• **DATASET RECORDS**:

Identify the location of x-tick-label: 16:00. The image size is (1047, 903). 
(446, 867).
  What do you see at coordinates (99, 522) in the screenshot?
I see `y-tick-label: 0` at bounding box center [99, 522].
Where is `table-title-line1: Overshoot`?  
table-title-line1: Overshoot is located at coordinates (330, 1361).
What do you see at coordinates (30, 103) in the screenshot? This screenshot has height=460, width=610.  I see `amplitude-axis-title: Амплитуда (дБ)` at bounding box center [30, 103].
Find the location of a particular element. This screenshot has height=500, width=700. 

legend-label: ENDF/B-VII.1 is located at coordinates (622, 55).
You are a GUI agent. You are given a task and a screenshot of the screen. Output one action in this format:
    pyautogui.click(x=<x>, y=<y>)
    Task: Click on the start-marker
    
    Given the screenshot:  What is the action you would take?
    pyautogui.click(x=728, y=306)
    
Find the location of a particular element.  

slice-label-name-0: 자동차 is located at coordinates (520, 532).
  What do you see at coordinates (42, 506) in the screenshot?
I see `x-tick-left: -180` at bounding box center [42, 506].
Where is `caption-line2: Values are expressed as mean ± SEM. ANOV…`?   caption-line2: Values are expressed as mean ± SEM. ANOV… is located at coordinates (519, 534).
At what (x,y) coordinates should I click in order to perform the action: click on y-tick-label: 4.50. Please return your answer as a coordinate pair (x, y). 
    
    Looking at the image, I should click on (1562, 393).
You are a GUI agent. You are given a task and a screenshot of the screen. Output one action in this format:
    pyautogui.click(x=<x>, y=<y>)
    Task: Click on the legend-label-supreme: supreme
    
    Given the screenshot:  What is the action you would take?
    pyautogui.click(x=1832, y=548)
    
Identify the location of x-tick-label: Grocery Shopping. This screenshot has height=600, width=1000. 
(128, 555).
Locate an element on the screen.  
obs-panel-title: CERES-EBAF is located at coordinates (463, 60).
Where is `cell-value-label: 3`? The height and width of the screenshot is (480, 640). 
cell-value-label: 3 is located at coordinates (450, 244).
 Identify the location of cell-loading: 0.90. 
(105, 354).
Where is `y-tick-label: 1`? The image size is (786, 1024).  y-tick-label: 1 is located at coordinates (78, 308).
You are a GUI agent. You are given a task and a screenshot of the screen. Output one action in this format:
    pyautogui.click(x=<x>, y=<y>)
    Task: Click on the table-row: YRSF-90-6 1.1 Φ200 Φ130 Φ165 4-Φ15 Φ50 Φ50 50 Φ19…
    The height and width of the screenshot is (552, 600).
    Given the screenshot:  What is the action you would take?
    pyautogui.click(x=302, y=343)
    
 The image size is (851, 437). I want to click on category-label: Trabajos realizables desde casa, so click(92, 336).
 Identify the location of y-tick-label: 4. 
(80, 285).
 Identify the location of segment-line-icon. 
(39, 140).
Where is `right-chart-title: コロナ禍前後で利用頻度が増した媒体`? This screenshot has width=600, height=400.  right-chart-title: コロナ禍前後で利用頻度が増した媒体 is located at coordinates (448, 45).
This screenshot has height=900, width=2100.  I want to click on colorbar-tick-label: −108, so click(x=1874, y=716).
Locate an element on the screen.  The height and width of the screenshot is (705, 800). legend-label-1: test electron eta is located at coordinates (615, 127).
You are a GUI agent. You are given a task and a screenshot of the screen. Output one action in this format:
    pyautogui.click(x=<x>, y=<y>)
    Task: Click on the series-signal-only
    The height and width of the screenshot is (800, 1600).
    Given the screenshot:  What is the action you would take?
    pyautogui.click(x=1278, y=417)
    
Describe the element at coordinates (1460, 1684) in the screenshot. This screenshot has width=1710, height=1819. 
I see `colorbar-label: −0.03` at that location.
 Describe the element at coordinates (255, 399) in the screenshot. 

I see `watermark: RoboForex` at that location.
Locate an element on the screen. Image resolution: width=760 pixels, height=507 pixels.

• **YOUR OBJECTIVE**: Copy the records from the first line through the line containing "table-title-line1: Overshoot is" as a numbered list, skipping any blank lines.

• **RESPONSE**:
1. Identify the location of x-tick-label: 16:00. The image size is (1047, 903). 
2. (446, 867).
3.   What do you see at coordinates (99, 522) in the screenshot?
4. I see `y-tick-label: 0` at bounding box center [99, 522].
5. Where is `table-title-line1: Overshoot`?  
6. table-title-line1: Overshoot is located at coordinates (330, 1361).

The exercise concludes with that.